In modern high-end audio and home theater systems audio cables—interconnect cables, used to connect various components such as a CD player and an amplifier and loudspeaker cables, used to connect loudspeakers to the amplifier—are playing a major role, substantially affecting the listening experience of audiophiles and, therefore, the overall performance of the high-end system. As a result, the manufacture of high-end audio cables has developed into a multi-million dollar per year industry.
Using state of the art electrical engineering knowledge of transmission-line characteristics and, in particular, LRC—inductance, resistance, and capacitance—values of cables it is impossible to explain that an experienced listener is able to perceive differences in the listening experience when listening to a same high-end audio system but using different audio cables for connecting the various components.

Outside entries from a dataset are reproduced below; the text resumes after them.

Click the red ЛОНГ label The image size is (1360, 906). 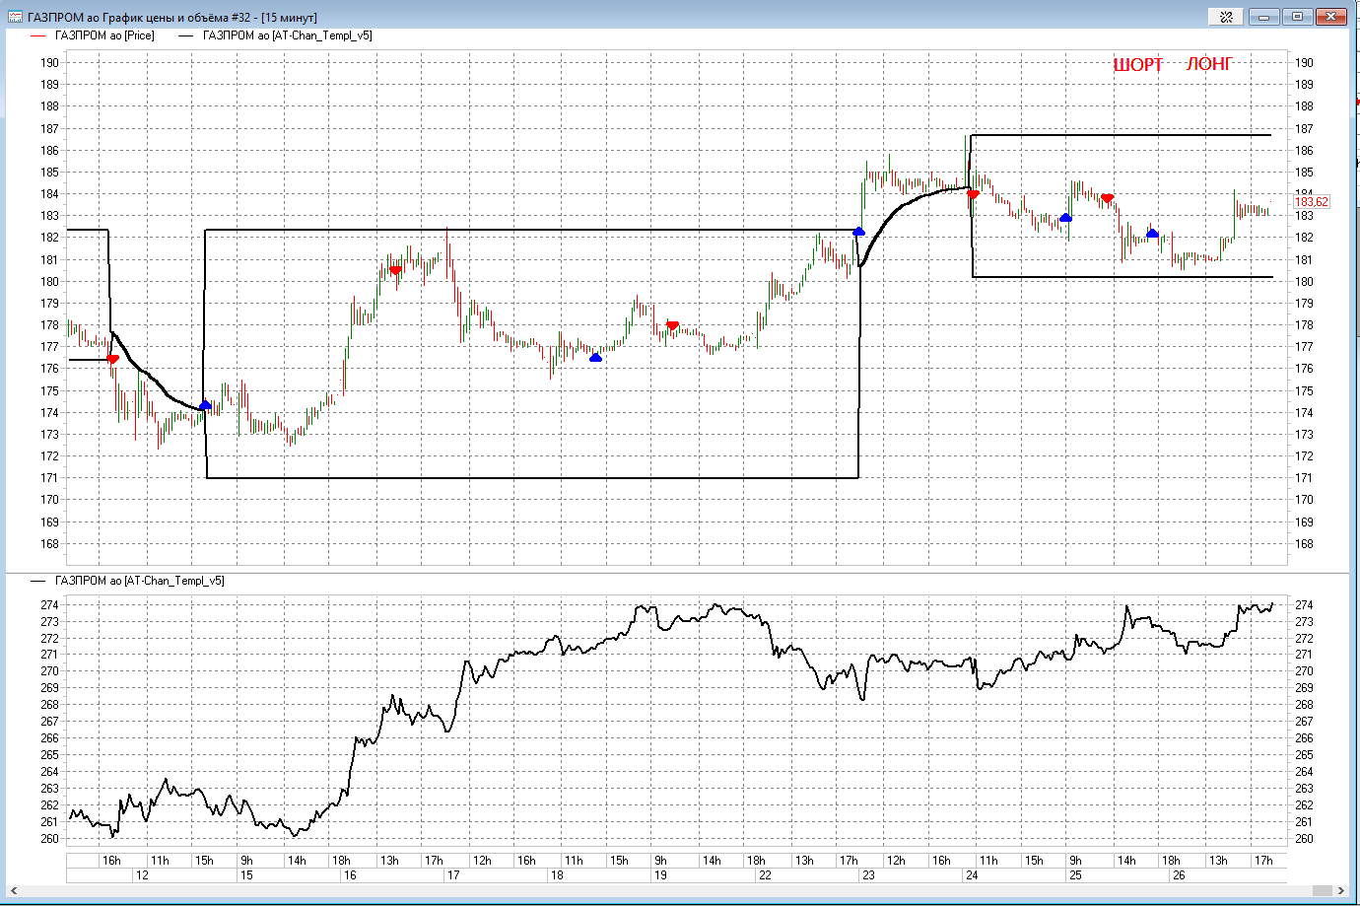(x=1209, y=64)
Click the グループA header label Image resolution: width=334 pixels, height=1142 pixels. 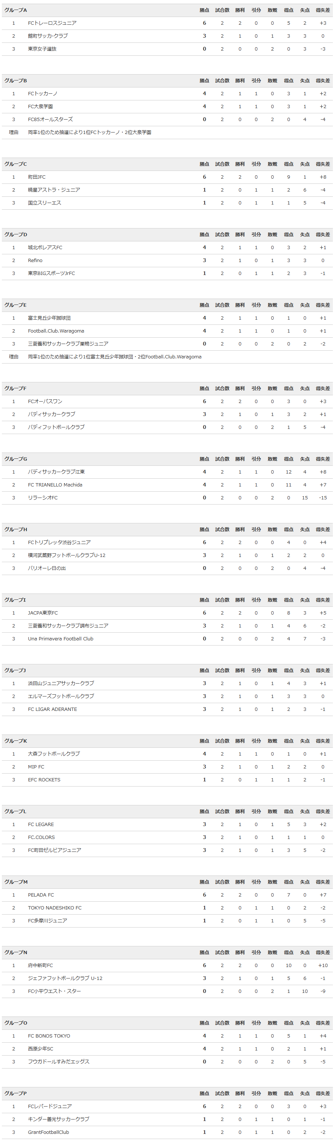[x=16, y=10]
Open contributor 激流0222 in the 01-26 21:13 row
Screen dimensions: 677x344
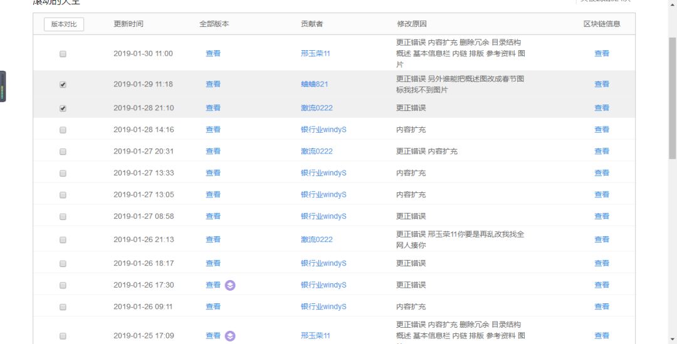(317, 239)
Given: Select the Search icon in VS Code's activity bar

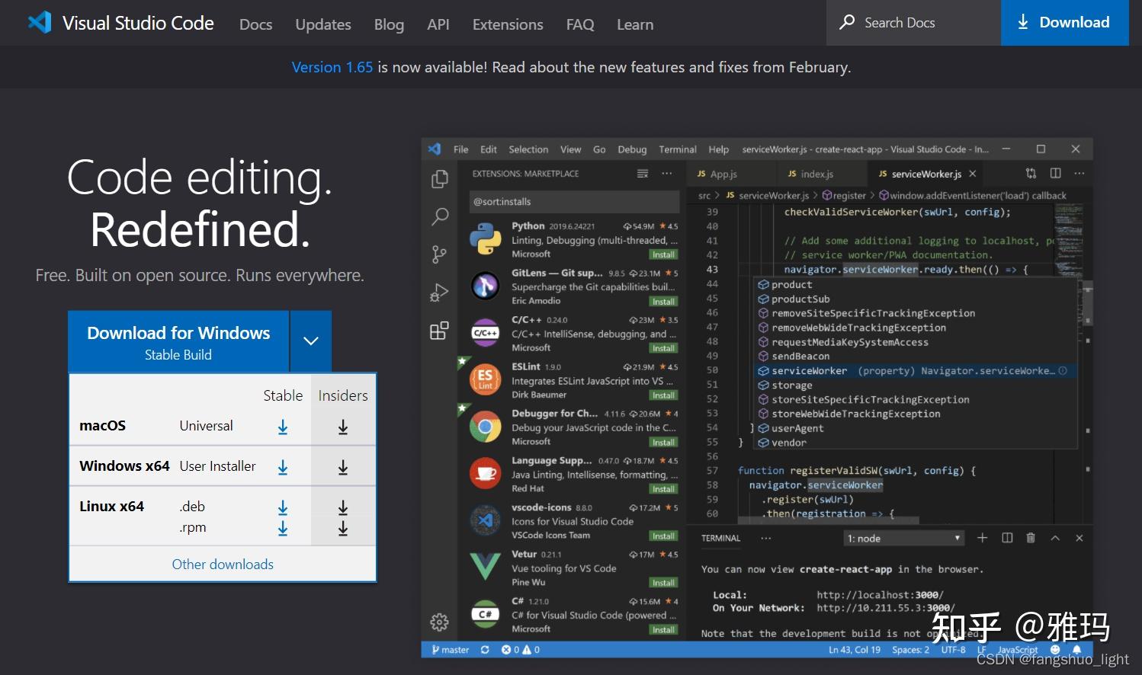Looking at the screenshot, I should (439, 217).
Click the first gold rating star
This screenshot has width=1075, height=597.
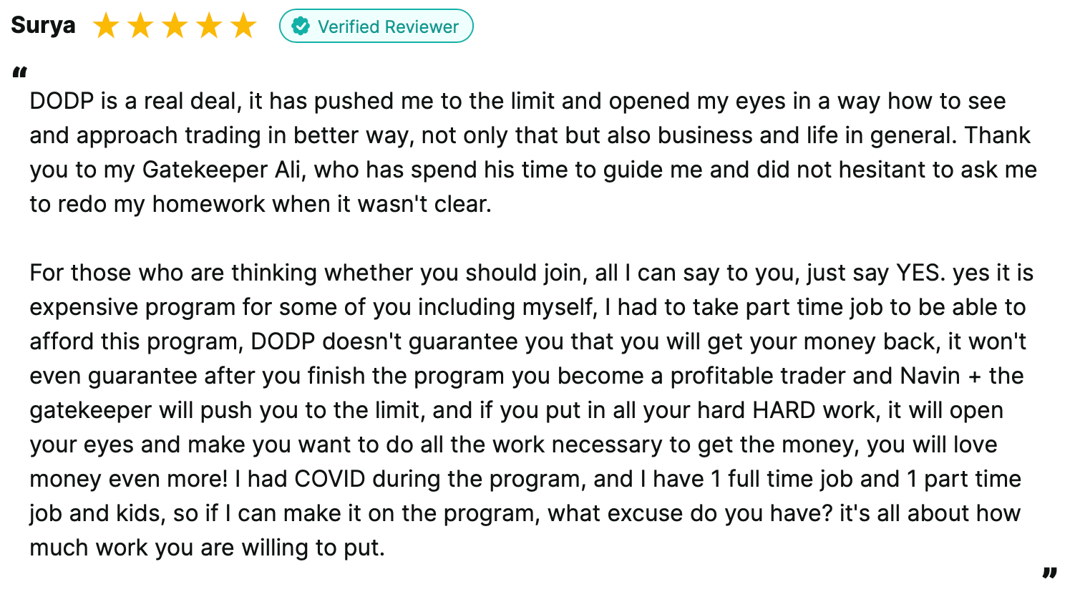click(x=106, y=26)
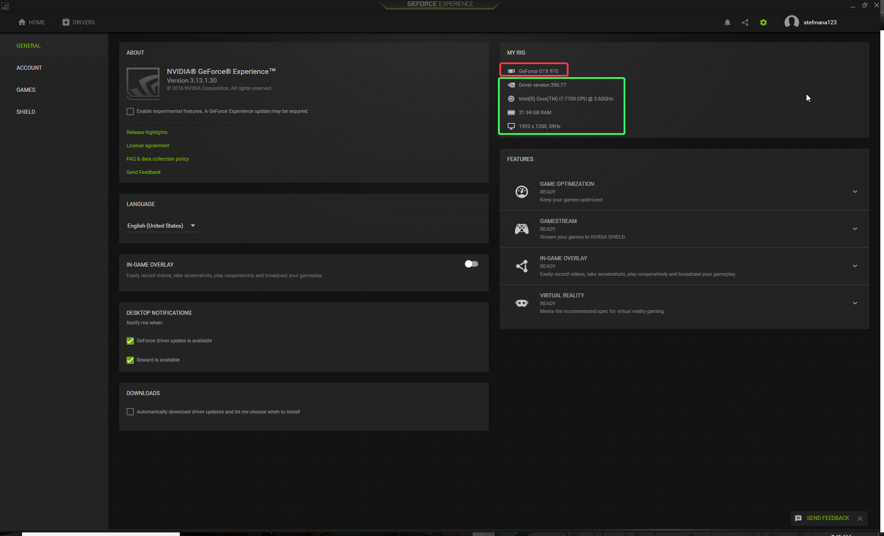
Task: Toggle the In-Game Overlay switch
Action: tap(471, 264)
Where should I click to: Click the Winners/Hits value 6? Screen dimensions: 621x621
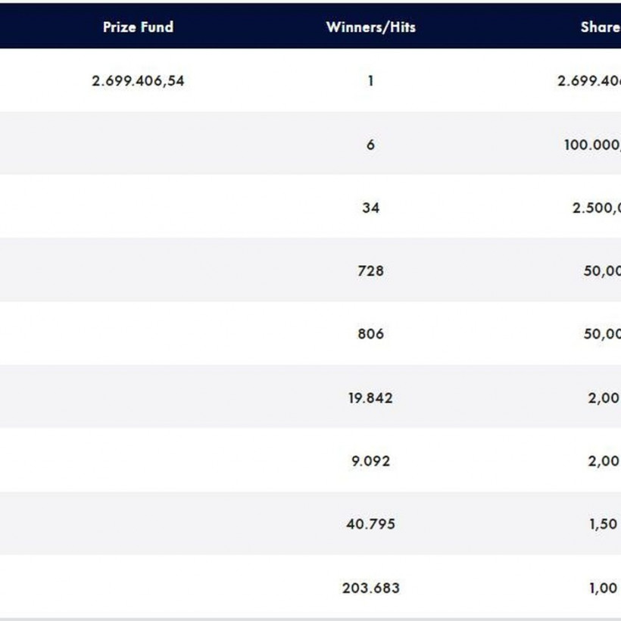pos(370,145)
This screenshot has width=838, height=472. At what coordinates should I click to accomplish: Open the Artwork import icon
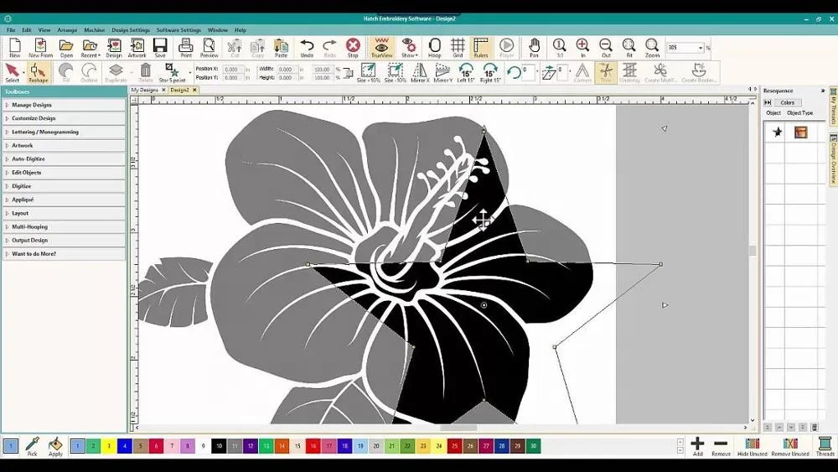(x=137, y=47)
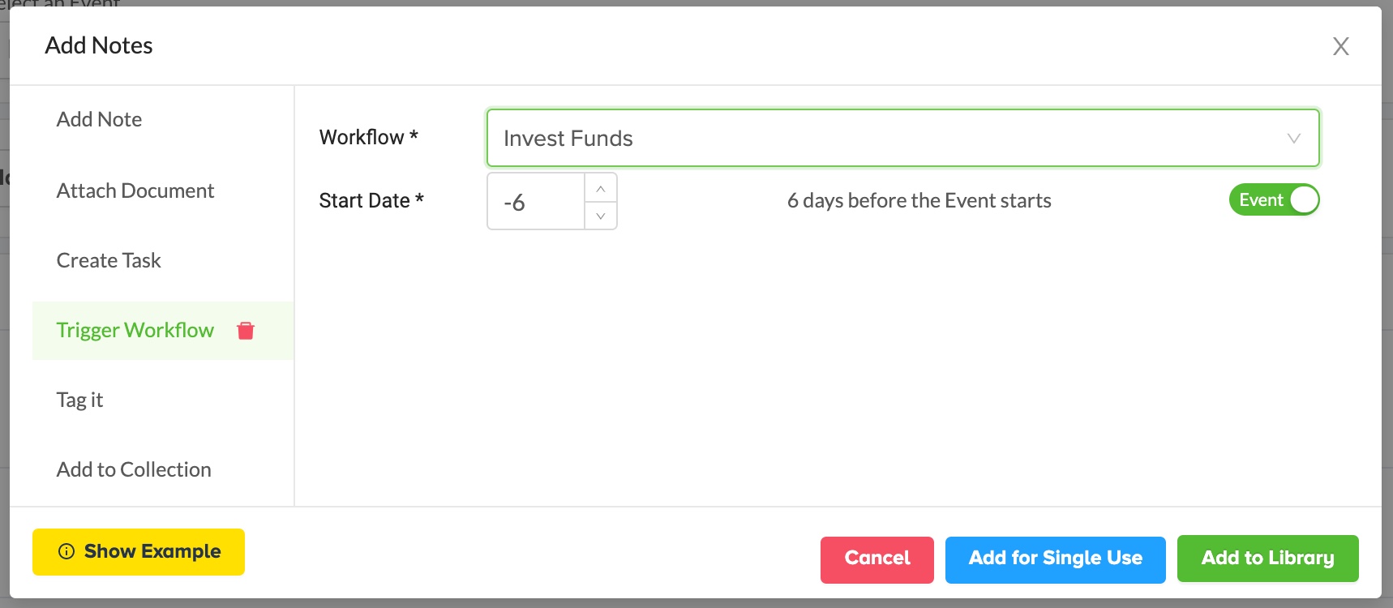Delete the Trigger Workflow action with trash icon
The width and height of the screenshot is (1393, 608).
pos(246,331)
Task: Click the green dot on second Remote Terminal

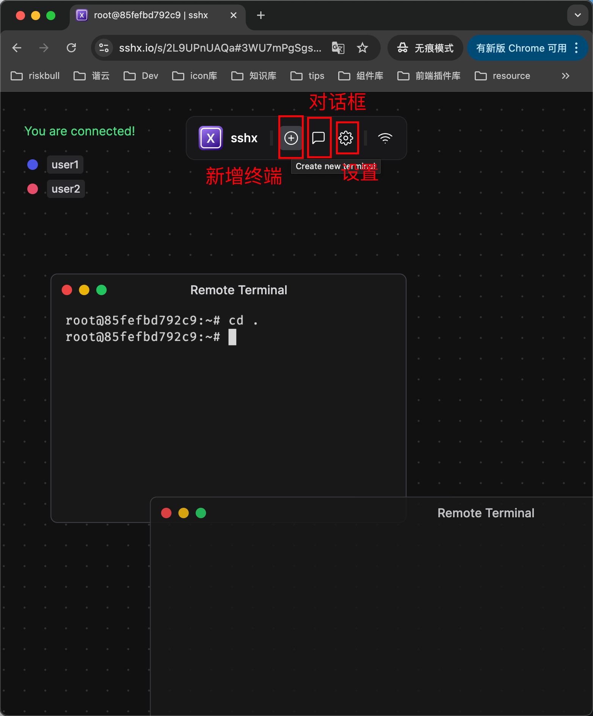Action: [201, 513]
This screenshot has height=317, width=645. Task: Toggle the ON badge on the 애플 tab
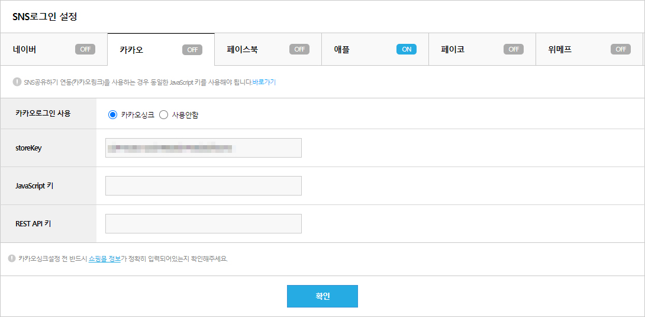click(x=407, y=49)
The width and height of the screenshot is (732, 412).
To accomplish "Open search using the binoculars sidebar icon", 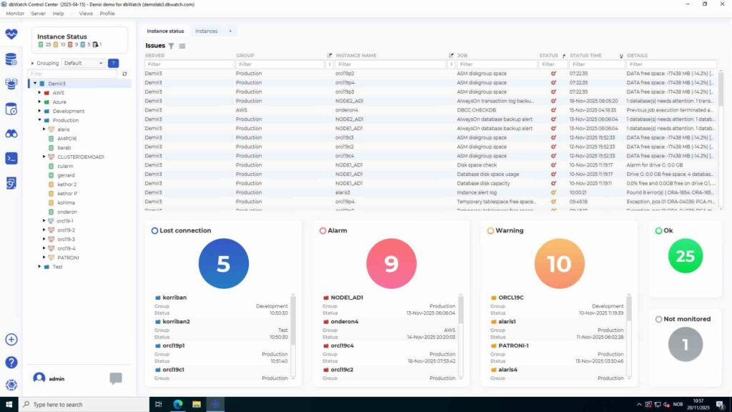I will pos(11,133).
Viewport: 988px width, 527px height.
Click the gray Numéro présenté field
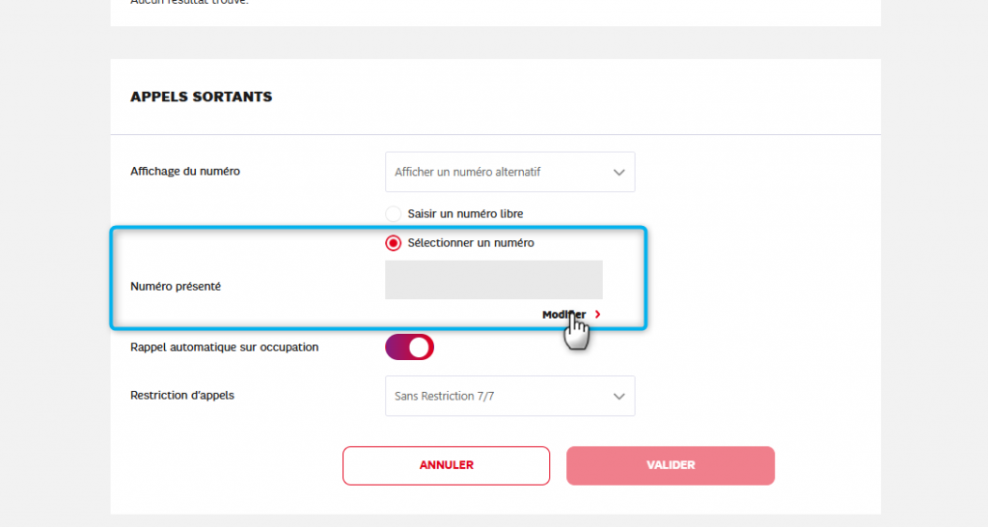[x=493, y=280]
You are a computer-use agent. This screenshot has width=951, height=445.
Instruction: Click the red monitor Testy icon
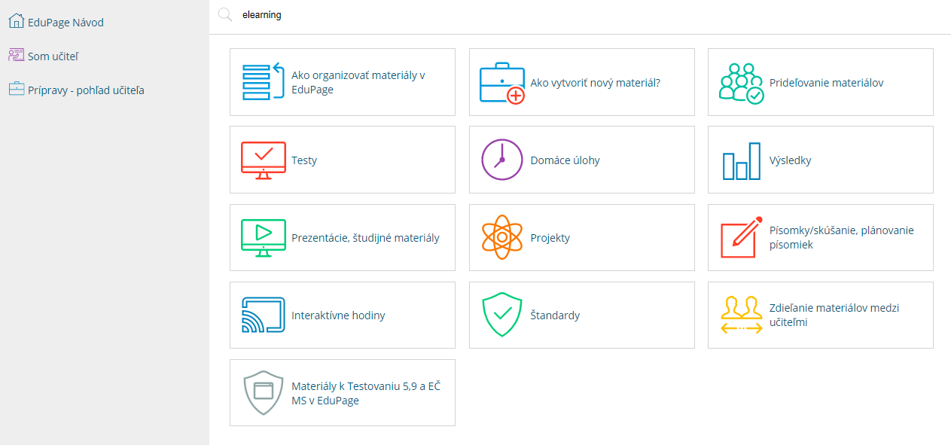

However, it is known that an experienced listener is able to perceive very subtle distortions of the phase coherence of an audio signal, which is caused by very subtle phase shift effects experienced by high frequency components of an audio signal while traveling through the cable affecting the harmonics and the envelope of the waveform of the audio signal.
Numerous attempts have been made in order to minimize the effects of the cable on the phase coherence of the transmitted audio signal using, for example, different shapes such as “flat ribbon” cables and different materials such as “oxygen free copper” and silver. Unfortunately, while improvements have been achieved there is still a need for reducing the effects of the audio cable on the phase coherence of the transmitted audio signal.
It would be desirable to provide an electrical transmission cable that substantially preserves the phase coherence of the signal transmitted therethrough.